Entre tanto, el Gobierno interior, el mando de las ar­mas, la posición de los empleados, el comercio libre, son los frutos de la transacción con el general Gaínza. ¿Cuál ha sido el país que después de mil victorias ha sacado más ventajas de la guerra? Justamente nuestros trata­dos merecerán la aprobación de los más hábiles negocia­dores, de los más despreocupados políticos, y de los ver­daderos amigos de la humanidad. Más no por esto falta­ran egoístas miserables, e ignorantes presumidos a quie­nes debe hacer callar la imperiosa y santa ley de la salud de los pueblos. Estos hombres son los verdaderos enemi­gos de la patria para quienes no debe haber la menor indulgencia, porque sólo buscan su interés particular en me­dio de las desgracias de sus conciudadanos.

Pero si el haber proporcionado a mi patria las venta­jas de la paz, ha llenado por una parte mi deber, resta aún otra providencia para asegurar la completa felicidad de los pueblos. El Gobierno interior debe establecer por el voto universal los sagrados derechos de los pueblos de Chile, no deben volver a ser hollados, como muchas veces ha sucedido, por una facción popular, ni por una sor­presa de las armas. Estos atentados, que han desacreditado por toda la tierra nuestra revolución, santa en sus principios, es preciso que desaparezcan para siempre de entre nosotros, y que una conducta más conforme a los principios de la verdadera libertad, regle en adelante los procedimientos de Chile.

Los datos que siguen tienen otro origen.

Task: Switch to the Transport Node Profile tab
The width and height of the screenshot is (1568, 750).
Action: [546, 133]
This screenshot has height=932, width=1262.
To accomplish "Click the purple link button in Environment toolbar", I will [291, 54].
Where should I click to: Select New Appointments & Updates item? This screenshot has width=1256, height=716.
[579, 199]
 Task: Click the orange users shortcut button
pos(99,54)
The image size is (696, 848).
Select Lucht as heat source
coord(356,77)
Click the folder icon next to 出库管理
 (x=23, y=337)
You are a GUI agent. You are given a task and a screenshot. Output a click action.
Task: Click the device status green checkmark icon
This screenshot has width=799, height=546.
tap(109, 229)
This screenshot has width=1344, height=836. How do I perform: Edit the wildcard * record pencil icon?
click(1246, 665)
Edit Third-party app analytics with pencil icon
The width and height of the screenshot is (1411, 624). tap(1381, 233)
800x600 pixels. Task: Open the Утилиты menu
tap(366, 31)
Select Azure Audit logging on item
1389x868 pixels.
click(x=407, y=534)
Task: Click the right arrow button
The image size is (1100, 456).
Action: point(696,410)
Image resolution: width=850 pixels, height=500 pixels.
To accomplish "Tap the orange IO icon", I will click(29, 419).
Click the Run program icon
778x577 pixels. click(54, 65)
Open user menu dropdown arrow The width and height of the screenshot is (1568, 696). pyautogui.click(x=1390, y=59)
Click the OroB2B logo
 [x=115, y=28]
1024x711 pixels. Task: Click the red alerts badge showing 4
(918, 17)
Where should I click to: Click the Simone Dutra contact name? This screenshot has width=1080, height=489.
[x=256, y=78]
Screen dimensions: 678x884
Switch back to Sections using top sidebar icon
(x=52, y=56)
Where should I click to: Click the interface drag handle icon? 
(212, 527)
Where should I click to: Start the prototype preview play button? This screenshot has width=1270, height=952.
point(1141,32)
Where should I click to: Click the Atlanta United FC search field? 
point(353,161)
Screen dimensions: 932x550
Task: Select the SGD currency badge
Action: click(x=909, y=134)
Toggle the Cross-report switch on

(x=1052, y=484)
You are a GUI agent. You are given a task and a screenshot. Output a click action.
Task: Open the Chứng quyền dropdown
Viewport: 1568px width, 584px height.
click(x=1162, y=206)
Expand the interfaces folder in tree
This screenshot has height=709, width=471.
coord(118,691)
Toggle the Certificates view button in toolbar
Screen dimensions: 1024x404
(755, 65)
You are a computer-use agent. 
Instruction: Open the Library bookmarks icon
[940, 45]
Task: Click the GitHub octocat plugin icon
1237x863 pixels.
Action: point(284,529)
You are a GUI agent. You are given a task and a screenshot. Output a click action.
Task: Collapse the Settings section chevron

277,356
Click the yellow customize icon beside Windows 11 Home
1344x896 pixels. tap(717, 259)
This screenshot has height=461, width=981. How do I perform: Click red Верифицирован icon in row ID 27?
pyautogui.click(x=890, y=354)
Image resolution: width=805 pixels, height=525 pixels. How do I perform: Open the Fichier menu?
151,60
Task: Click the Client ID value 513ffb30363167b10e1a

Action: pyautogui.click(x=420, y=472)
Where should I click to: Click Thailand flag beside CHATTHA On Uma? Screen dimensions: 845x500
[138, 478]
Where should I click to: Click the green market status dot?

Si el apuro de las circunstancias pudo hacer legítima la elección que verificó en mí, para la Suprema Magis­tratura, una parte muy corta de la población de Chile, habiendo después adquirido con el reconocimiento de to­dos los pueblos la representación general, no cumpliría con mis deberes si no hiciese respetar los derechos de to­dos los ciudadanos. Yo debo dejar el mando que se me ha confiado en aquellas manos que destine para el efecto la voluntad libre de todos los chilenos; y sería un criminal si permitiese que una porción de facciosos dispusiesen del Gobierno, que debe depositarse a satisfacción de todo el reino, después de tranquilizado. A este intento he resuelto convocar a los diputados de todos los pueblos para que reunidos en su Congreso elijan los que deben ir a España, según los tratados de paz, les den las instrucciones convenientes, y determinen la forma del Gobierno interior, que sea de la voluntad general. Esto sólo puede ser legítimo y conforme a la libertad proclamada.

Colocado en la Suprema Magistratura, debo hacer res­petar los sagrados derechos de los pueblos, y no permitir que en agravio de ellos se repitan los atentados de los tiempos anteriores. Proteger la libertad y enfrenar el desorden son los primeros y más interesantes cuidados que exigen de mí la Suprema Magistratura y la confianza de los Pueblos.— Francisco de la Lastra.